Determination of the Stress State of a Piecewise Homogeneous Elastic Body with a Row of Cracks on an Interface Surface Subject to Antiplane Strains with Inclusions at the Tips

Institute of Mechanics, National Academy of Sciences, 24 b M. Baghramian Avenue, 0019 Yerevan, Armenia

Received 6 January 2015; Accepted 11 March 2015

Academic Editor: Christopher Pretty

Copyright © 2015 Ali Golsoorat Pahlaviani and Suren Mkhitaryan. This is an open access article distributed under the Creative Commons Attribution License, which permits unrestricted use, distribution, and reproduction in any medium, provided the original work is properly cited.

Abstract

The stress state of a bimaterial elastic body that has a row of cracks on an interface surface is considered. It is subjected to antiplane deformations by uniformly distributed shear forces acting on the horizontal sides of the body. The governing equations of the problem, the stress intensity factors, the deformation of the crack edges, and the shear stresses are derived.

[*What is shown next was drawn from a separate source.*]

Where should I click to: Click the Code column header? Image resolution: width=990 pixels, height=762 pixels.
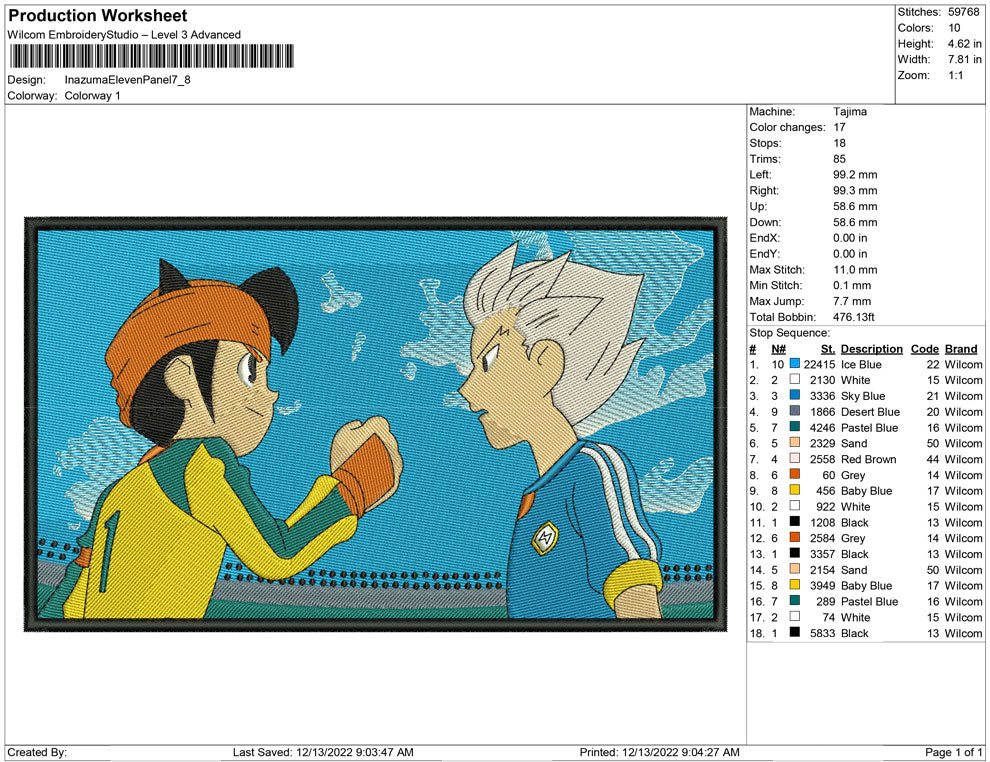click(924, 348)
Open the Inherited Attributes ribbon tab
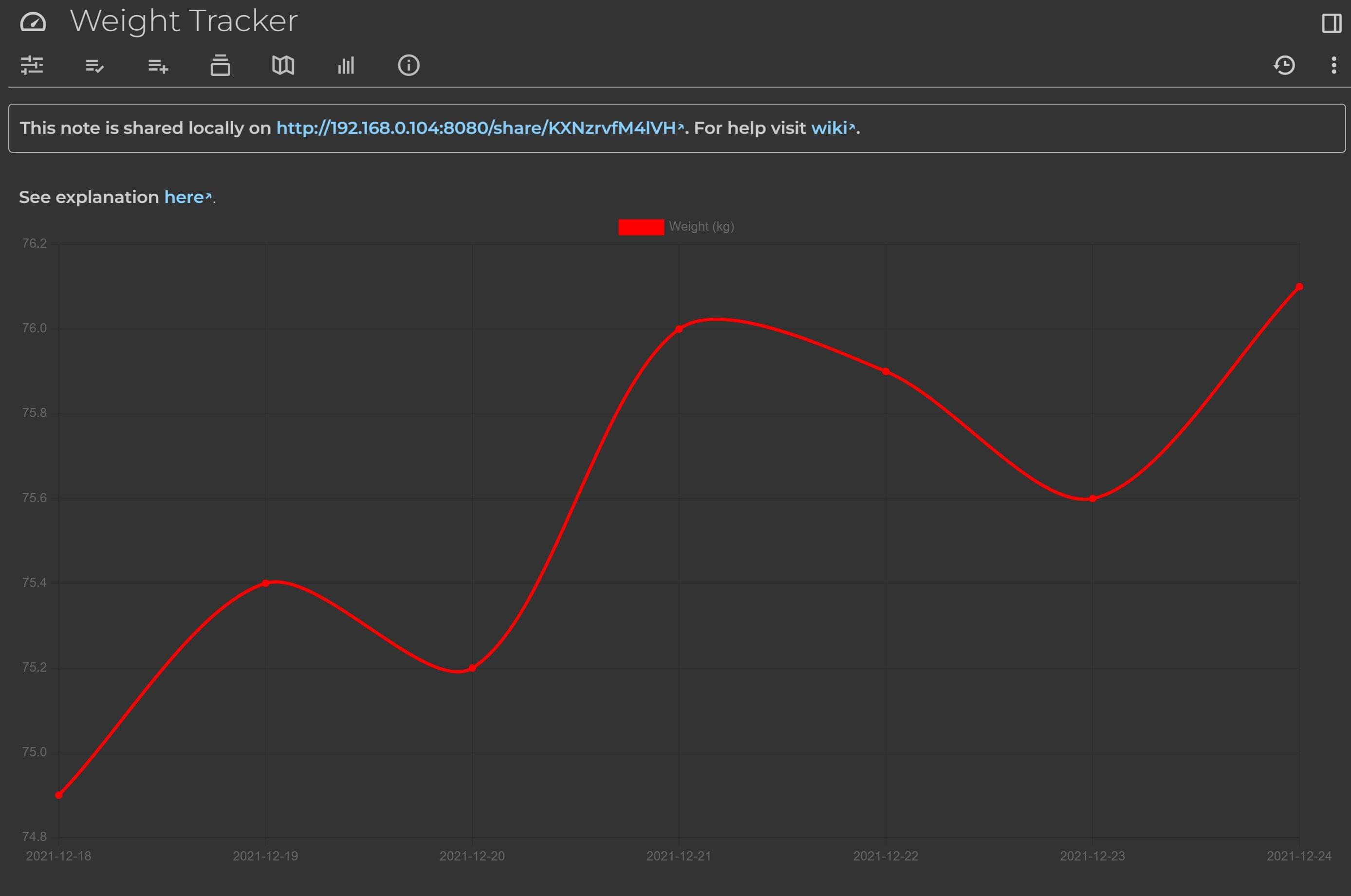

The solution of the problem via the Fourier sine series is reduced to the determination of a singular integral equation (SIE) and consequently to a system of linear equations. In the end, the problem is solved in special cases with inclusions. The results of this paper and the previously published results show that the used approach based on the Gauss-Chebyshev quadrature method can be considered as a generalized procedure to solve the collinear crack problems in mode I, II, or III loadings.